> **The exercise**
Edit the part that opens with the line containing "Mobilholder Trådløs (MagSafe) (14, 905)" and closes with the end of the items: change "Kabel" to "Cable" and keep everything else the same.

— Begin —

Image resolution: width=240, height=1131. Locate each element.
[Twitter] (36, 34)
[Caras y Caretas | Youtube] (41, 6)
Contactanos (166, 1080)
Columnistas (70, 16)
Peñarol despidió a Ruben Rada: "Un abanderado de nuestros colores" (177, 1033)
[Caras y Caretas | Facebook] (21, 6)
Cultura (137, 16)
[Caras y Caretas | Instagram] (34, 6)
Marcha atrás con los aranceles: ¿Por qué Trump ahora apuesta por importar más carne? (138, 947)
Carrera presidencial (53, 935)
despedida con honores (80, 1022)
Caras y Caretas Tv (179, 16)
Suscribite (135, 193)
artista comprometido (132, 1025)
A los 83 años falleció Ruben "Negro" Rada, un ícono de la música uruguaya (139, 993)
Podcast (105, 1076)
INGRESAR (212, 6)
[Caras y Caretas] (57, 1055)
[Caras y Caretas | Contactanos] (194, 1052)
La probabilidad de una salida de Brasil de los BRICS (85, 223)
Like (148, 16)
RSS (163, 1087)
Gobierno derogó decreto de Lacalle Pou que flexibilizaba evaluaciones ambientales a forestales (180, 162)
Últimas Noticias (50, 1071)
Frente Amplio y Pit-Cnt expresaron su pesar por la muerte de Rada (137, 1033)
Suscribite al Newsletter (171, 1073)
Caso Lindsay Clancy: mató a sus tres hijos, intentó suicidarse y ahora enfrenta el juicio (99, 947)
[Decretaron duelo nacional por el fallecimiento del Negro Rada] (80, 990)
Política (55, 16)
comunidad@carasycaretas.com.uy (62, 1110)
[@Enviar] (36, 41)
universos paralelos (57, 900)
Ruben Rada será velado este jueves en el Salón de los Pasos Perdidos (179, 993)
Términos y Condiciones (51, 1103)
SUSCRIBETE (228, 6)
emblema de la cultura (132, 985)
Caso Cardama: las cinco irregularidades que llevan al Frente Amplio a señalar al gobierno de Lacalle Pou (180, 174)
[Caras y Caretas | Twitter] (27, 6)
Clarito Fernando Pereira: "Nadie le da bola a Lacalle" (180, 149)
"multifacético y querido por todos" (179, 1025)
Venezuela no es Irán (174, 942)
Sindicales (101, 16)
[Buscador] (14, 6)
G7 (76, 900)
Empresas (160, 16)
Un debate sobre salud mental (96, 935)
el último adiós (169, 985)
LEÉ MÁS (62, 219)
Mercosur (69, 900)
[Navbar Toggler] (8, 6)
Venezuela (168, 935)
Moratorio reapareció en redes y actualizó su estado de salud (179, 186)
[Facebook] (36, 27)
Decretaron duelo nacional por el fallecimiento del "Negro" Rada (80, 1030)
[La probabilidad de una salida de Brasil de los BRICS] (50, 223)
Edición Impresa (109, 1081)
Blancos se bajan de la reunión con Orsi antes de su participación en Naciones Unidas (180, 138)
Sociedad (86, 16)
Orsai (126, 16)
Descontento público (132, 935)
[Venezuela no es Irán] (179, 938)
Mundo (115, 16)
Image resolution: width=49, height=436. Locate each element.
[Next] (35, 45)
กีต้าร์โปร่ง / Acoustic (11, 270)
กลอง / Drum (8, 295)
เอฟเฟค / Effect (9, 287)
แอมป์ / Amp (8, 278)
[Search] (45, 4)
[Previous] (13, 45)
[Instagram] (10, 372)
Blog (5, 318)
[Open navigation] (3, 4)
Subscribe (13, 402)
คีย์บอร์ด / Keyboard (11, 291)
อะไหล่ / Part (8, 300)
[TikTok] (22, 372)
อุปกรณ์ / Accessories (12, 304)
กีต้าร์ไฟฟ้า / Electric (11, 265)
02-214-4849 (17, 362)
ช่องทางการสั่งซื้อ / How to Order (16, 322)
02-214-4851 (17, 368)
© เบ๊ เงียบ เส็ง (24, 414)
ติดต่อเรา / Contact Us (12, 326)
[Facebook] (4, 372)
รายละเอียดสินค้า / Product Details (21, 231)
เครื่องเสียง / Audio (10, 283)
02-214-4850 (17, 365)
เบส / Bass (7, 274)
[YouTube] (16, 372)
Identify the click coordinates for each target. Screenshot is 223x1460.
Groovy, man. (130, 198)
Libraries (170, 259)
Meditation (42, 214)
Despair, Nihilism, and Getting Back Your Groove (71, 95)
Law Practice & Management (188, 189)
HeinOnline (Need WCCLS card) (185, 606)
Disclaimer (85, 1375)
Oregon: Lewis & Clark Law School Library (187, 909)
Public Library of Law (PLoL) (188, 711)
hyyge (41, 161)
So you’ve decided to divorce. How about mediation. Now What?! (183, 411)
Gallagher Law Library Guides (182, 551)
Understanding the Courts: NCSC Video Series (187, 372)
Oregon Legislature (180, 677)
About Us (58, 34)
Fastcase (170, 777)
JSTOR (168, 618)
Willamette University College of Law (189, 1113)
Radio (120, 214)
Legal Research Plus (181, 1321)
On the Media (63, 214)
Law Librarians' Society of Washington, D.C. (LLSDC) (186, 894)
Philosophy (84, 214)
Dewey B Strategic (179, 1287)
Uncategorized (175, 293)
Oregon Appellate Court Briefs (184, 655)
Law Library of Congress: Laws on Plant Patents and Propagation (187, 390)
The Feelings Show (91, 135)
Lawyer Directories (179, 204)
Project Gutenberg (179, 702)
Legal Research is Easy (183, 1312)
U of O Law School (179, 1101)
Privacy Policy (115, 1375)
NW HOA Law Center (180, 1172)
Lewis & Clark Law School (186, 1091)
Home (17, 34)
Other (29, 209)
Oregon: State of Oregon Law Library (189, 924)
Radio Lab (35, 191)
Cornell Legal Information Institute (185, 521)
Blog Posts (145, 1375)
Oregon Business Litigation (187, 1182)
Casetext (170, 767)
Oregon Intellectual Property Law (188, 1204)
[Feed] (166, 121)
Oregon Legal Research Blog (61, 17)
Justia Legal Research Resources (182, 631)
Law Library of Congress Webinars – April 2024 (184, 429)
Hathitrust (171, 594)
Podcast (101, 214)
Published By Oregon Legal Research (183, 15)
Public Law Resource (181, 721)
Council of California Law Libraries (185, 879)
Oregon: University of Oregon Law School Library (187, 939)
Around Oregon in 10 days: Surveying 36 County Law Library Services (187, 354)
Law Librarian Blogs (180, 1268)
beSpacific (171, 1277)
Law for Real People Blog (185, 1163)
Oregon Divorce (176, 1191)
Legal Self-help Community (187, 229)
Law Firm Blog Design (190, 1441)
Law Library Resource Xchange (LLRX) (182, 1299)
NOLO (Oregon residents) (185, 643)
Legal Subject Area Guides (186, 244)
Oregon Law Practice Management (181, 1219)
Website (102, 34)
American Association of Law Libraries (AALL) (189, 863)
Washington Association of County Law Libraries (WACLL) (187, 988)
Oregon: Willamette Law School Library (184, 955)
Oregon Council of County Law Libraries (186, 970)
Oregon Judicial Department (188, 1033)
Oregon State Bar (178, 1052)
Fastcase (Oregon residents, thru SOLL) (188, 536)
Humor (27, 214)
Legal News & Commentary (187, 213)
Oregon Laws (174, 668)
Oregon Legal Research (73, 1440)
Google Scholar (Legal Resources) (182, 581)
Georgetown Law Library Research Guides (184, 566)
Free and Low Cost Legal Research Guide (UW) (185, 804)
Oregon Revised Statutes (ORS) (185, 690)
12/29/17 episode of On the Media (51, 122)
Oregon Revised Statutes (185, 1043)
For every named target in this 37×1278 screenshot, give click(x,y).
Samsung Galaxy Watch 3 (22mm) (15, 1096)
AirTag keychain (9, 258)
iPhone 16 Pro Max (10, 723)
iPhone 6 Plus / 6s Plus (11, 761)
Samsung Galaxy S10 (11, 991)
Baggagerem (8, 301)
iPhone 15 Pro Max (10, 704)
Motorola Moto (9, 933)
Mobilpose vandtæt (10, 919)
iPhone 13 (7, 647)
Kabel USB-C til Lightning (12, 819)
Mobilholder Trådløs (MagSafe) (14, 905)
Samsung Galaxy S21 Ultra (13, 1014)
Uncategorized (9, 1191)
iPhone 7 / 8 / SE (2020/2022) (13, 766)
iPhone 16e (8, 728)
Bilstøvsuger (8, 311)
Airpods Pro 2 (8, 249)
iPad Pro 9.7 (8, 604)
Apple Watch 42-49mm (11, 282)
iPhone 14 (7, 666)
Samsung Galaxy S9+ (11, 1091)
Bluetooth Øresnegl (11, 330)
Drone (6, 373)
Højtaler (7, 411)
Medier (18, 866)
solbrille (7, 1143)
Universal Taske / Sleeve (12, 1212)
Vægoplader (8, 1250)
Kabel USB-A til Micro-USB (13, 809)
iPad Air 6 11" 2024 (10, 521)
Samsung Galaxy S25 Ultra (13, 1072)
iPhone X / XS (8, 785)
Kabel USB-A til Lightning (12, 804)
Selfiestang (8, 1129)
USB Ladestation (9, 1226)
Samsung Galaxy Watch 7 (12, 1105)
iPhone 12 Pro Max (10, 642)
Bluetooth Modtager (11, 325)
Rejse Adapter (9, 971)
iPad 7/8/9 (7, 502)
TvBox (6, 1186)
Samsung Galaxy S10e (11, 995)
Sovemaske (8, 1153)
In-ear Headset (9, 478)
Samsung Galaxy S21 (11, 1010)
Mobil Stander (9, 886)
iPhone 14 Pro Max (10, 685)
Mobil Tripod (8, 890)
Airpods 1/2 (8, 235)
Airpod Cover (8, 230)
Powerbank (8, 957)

— End —

> **Reply to the exercise**
Mobilholder Trådløs (MagSafe) (14, 905)
Samsung Galaxy S21 Ultra (13, 1014)
Uncategorized (9, 1191)
iPhone 7 / 8 / SE (2020/2022) (13, 766)
iPhone 16e (8, 728)
Bilstøvsuger (8, 311)
Airpods Pro 2 (8, 249)
iPad Pro 9.7 (8, 604)
Apple Watch 42-49mm (11, 282)
iPhone 14 (7, 666)
Samsung Galaxy S9+ (11, 1091)
Bluetooth Øresnegl (11, 330)
Drone (6, 373)
Højtaler (7, 411)
Medier (18, 866)
solbrille (7, 1143)
Universal Taske / Sleeve (12, 1212)
Vægoplader (8, 1250)
Cable USB-A til Micro-USB (13, 809)
iPad Air 6 11" 2024 (10, 521)
Samsung Galaxy S25 Ultra (13, 1072)
iPhone X / XS (8, 785)
Cable USB-A til Lightning (12, 804)
Selfiestang (8, 1129)
USB Ladestation (9, 1226)
Samsung Galaxy Watch 7 (12, 1105)
iPhone 12 Pro Max (10, 642)
Bluetooth Modtager (11, 325)
Rejse Adapter (9, 971)
iPad 7/8/9 (7, 502)
TvBox (6, 1186)
Samsung Galaxy S10e (11, 995)
Sovemaske (8, 1153)
In-ear Headset (9, 478)
Samsung Galaxy S21 (11, 1010)
Mobil Stander (9, 886)
iPhone 14 Pro Max (10, 685)
Mobil Tripod (8, 890)
Airpods 1/2 (8, 235)
Airpod Cover (8, 230)
Powerbank (8, 957)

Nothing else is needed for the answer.